Leeds Beckett University (LBU) is today (Friday 22 July) hosting the second of a two-day international conference on optimising player welfare in contact sports through mouthguard technology.
The conference is a collaboration between the Rugby Football League, Rugby Football Union, the Love of the Game campaign and LBU’s Carnegie School of Sport, and includes experts on concussion and impact sensors from Australia, Canada, South Africa, the UK and USA.
Instrumented mouthguards are now being used in sport to measure head accelerations and head impacts in sport. Mouthguard technology allows sports to monitor athlete exposure and ensure that individual welfare remains a priority. Delegates are discussing and sharing best practice on optimal methods of applying instrumented mouthguards for the benefit of sports and players.
The conference agenda features presentations and discussion groups led by from experts working with the Rugby Football League, World Rugby, Rugby Football Union, the Premier League, Boxing, the FA, English Institute of Sport, England & Wales Cricket Board and British Horse Racing.
LBU’s Professor Ben Jones, who is Strategic Lead for Performance, Science and Research at the Rugby Football League, says: “We’re really excited to host the conference and grateful to have so many experts from around the world here at Leeds Beckett University. This conference demonstrates the collaborative and scientific approach sports have been taking to ensure we can monitor head acceleration exposure of athletes objectively and ensure sports continue to prioritise player welfare.”
“The RFL’s own TaCKLE project will see professional, academy and community players wearing instrumented mouthguards for the next three years, and we are working closely with experts from other sports to ensure that players and sports benefit more broadly from these research projects.”
TaCKLE stands for tackle and contact kinematics, load and exposure. The three-year project, which began in January this year, uses mouthguard technology to determine the extent of concussion and other head injury risks in collision sport.
━━━━━━
**THE PROBLEM**
Answer these questions from the mouthguard conference text.
1. Which part of Leeds Beckett University is one of the conference collaborators?
2. What role does Professor Ben Jones hold at the Rugby Football League?
3. What does TaCKLE stand for?

**DATA EXTRACTS**
━━━━━━
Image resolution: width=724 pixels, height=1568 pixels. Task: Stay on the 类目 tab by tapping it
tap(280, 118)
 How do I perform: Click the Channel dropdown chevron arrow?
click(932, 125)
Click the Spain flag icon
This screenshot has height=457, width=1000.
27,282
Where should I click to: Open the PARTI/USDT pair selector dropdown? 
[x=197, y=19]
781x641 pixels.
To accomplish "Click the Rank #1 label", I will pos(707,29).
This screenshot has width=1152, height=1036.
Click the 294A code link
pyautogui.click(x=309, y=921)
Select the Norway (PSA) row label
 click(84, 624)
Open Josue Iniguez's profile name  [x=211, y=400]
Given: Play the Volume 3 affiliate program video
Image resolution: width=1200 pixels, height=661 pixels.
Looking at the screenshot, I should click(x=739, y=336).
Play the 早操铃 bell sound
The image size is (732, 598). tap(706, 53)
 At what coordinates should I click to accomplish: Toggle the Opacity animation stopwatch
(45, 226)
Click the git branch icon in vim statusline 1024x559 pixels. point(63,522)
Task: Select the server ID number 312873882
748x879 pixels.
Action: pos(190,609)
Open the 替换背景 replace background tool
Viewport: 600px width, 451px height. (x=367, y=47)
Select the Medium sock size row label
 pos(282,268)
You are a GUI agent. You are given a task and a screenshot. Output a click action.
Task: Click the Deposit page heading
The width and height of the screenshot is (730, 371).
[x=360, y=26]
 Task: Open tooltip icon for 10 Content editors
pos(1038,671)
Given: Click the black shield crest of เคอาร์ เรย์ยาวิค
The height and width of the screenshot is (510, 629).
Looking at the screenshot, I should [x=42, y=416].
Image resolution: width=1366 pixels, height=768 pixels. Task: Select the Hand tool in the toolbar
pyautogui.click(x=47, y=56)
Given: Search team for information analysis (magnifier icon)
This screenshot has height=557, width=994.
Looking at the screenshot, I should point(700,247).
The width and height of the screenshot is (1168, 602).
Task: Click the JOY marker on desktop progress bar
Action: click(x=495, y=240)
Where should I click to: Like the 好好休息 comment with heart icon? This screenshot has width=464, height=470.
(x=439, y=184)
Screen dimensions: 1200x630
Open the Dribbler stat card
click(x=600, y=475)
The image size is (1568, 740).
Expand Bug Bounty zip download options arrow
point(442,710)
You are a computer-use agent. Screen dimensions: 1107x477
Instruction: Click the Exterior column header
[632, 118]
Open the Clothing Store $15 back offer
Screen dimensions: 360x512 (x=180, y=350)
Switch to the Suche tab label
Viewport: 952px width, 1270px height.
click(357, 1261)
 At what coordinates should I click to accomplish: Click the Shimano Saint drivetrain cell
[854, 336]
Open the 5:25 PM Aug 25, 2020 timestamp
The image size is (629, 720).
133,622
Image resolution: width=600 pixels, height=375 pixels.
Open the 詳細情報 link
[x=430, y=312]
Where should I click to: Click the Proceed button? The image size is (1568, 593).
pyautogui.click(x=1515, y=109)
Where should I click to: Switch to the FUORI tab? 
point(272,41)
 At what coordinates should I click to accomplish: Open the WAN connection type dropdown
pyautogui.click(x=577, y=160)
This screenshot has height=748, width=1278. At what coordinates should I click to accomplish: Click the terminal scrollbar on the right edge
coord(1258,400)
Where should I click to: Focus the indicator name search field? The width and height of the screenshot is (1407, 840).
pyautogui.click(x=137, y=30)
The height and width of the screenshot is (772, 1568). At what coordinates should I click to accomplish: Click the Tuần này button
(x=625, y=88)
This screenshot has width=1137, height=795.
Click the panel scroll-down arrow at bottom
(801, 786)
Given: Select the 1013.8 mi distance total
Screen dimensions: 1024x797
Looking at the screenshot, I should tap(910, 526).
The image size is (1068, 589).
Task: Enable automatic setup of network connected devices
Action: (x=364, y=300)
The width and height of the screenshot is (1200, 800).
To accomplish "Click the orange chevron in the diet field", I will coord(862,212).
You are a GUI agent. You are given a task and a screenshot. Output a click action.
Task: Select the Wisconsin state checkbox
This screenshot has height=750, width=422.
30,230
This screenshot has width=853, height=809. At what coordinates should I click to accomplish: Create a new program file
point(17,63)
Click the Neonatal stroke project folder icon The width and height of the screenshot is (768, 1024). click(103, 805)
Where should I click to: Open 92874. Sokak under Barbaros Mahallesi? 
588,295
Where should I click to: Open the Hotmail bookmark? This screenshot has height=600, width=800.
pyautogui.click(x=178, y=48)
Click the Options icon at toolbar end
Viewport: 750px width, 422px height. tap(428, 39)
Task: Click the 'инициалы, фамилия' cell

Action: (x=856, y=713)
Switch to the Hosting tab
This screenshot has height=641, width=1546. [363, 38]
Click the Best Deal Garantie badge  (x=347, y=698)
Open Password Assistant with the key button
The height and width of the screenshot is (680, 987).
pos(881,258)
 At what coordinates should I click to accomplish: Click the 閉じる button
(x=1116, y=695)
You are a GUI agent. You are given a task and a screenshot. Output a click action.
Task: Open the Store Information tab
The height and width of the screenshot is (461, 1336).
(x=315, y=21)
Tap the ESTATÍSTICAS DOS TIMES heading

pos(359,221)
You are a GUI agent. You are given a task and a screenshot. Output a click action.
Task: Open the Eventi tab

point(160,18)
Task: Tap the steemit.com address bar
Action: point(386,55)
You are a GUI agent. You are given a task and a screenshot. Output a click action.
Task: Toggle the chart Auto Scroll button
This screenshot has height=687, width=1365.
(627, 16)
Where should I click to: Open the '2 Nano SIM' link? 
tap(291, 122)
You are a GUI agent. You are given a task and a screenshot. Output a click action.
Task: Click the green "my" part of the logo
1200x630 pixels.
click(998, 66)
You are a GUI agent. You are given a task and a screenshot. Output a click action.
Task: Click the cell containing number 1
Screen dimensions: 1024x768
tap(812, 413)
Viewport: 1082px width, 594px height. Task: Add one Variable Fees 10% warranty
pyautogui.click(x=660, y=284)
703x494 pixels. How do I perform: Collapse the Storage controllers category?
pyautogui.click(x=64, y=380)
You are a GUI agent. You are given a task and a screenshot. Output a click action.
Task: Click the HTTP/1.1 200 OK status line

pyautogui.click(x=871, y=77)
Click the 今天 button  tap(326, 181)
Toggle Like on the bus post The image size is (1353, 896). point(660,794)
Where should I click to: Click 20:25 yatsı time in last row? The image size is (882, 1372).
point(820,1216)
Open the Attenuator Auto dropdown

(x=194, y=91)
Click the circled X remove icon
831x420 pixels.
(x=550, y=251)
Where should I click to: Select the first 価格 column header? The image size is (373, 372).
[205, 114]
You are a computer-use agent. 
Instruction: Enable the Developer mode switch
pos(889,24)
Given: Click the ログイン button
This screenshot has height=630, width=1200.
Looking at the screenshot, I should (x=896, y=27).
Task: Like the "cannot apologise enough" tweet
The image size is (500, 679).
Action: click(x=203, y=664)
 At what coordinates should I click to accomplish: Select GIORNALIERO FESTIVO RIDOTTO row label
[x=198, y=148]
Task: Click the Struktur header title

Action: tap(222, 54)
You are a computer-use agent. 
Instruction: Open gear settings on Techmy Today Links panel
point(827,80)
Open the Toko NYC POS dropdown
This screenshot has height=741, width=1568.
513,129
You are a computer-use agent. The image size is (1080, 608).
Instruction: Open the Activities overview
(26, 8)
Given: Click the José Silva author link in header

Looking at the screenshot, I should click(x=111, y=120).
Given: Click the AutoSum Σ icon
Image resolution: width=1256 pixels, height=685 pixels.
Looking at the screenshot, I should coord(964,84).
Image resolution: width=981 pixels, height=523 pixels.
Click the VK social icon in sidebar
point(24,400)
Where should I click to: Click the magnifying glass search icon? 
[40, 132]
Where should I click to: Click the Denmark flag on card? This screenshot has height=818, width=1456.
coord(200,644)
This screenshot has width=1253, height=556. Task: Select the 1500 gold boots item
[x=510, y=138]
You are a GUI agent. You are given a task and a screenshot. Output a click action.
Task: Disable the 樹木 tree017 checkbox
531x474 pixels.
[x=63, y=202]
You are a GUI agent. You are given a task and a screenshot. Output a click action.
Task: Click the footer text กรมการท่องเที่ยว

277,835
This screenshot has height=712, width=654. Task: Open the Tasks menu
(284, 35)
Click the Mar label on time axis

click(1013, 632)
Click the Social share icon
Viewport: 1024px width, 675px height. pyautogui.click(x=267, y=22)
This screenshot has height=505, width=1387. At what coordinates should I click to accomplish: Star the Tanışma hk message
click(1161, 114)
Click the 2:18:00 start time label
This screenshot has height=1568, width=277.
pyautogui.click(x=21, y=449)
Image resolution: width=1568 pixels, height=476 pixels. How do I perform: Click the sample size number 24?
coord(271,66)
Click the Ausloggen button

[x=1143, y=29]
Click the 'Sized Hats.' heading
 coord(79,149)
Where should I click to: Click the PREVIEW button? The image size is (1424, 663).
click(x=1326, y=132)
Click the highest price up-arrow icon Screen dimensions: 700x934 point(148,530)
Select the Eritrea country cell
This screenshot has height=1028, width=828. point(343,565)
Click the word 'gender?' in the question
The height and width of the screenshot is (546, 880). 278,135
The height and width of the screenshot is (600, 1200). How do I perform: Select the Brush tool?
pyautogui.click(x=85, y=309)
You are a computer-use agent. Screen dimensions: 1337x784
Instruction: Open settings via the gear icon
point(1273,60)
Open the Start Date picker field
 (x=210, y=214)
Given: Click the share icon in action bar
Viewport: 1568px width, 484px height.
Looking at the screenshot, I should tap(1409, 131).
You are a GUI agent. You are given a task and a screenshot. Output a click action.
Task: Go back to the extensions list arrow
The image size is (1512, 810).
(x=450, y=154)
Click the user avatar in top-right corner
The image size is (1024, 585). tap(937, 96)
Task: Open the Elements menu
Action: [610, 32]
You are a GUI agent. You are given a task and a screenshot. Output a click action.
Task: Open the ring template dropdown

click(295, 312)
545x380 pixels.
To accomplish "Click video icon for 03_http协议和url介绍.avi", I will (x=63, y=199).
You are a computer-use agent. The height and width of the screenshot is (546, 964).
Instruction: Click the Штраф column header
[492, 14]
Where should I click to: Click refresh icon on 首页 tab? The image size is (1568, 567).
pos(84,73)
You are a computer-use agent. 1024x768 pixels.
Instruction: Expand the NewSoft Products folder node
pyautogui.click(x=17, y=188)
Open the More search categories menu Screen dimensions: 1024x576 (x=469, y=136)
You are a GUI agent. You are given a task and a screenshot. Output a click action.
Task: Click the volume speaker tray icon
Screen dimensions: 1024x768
━━━━━━
**SOLUTION FOR THIS PROBLEM**
1. The Carnegie School of Sport.
2. He is Strategic Lead for Performance, Science and Research.
3. Tackle and contact kinematics, load and exposure.